This is a common disease which may be fatal so identifying early warning signs and practising prevention is vital in reducing fatalities. Biliary is not contagious between dogs, so for dogs in the same family to get infected they would have to be bitten by the same tick, or ticks from the same infected population.
The tick carries the parasite in the saliva and mouth. After biting the dog the parasite is transmitted into its bloodstream. Other ticks which aren’t carrying the parasite may pick up the parasite by biting an infected dog. These ticks may transmit the parasite to their eggs, which in turn will make more infected ticks.

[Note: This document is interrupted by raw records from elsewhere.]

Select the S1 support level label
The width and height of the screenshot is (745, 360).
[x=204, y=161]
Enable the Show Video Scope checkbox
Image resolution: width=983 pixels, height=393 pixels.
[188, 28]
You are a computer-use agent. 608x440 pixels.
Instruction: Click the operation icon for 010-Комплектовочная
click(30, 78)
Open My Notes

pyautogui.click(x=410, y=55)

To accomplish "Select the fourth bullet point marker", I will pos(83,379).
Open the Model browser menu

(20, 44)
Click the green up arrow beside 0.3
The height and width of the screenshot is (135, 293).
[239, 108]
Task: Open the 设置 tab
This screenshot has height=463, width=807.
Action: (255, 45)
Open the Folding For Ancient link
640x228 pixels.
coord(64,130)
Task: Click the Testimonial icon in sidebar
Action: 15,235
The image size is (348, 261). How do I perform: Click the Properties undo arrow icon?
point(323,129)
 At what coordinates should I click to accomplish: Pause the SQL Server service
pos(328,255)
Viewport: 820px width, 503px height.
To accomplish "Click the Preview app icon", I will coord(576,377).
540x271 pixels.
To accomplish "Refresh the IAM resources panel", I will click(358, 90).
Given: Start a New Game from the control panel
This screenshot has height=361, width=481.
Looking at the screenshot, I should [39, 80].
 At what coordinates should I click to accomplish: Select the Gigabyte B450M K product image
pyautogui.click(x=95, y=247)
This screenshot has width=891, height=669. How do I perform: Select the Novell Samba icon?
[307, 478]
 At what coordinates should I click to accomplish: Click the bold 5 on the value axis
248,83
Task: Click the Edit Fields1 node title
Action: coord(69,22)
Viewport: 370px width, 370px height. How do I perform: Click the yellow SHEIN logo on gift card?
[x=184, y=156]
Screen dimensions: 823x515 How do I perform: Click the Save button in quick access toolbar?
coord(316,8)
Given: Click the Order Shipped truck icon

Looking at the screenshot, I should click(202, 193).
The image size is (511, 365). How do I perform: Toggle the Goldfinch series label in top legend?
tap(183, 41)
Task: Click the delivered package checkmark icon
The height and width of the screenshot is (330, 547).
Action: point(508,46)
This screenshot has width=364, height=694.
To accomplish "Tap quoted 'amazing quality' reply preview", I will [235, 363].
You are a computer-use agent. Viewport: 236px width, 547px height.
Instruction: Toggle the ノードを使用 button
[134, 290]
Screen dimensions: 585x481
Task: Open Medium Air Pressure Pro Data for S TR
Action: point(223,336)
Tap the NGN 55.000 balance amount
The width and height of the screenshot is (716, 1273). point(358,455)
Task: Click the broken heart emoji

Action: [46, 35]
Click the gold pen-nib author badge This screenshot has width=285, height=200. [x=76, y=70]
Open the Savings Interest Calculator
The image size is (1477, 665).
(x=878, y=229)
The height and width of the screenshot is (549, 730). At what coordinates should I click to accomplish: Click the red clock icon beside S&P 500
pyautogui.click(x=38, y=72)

Once the parasite is in the bloodstream they multiply in the red blood cells. The body responds by trying to remove the infected red blood cells which may eventually result in anaemia in the dog. Sometimes the body cannot differentiate between the normal red blood cells and the infected ones, which causes further complications with treatment. This is called immune mediated haemolytic anaemia.
What are the Symptoms?
Not all dogs show all the same symptoms, and some don’t have any. The symptoms usually take 10 days to 2 weeks, from the first bite, for symptoms to develop. This is called the incubation period.
Diagnosis and Treatment
Biliary is diagnosed by making a blood smear. The veterinarian will make a small needle prick on the edge of the ear; this creates a drop of blood which is used to make the blood smear on a glass slide. The slide is stained and viewed under a microscope. The parasites can be seen in the red blood cells under the microscope which confirms the correct diagnosis. The parasites appear as tear drops inside the red blood cell.
The parasite is killed by an anti-protozoal drug, with the dosage carefully calculated against the dogs’ weight. Most dogs do not need to be admitted for treatment unless complications have arisen. These complications may include a dog developing immune mediated haemolytic anaemia or if the dog has severe anaemia and needs a blood transfusion and or close monitoring. Blood tests will be done to check the concentration of the red blood cells and if the dog does require a transfusion. Close monitoring is needed for the first few days. Even if the dog is not hospitalised, one should check no complications develop following treatment. A course of cortisone is given to those dogs which develop an immune mediated haemolytic anaemia. If this is the case, regular blood tests will need to be done to monitor the concentration levels of the red blood cells.
Biliary is prevented by using monthly tick and flea control. If the ticks are controlled the parasite can’t be transmitted. Some tick and flea products require the tick to bite before the tick is destroyed; this is not a problem as the tick needs to bite and attach to the dog for up to 24 hours before transmitting the parasite. Most tick and flea products destroy the tick long before this.
Tick and flea control can be from spot-on treatments (such as Advantix and Frontline Plus), chewable tablets (such as Bravecto or Nexgard) or tick and flea collars (for example, Seresto). Other ways to reduce the ticks are by using tick and flea shampoo but please don’t rely on the shampoo only for control as the effect is short-lived. There are also dips available. Dipping would need to be done regularly and care must be taken not to overdose and make the dip too strong as this may be toxic to the pet.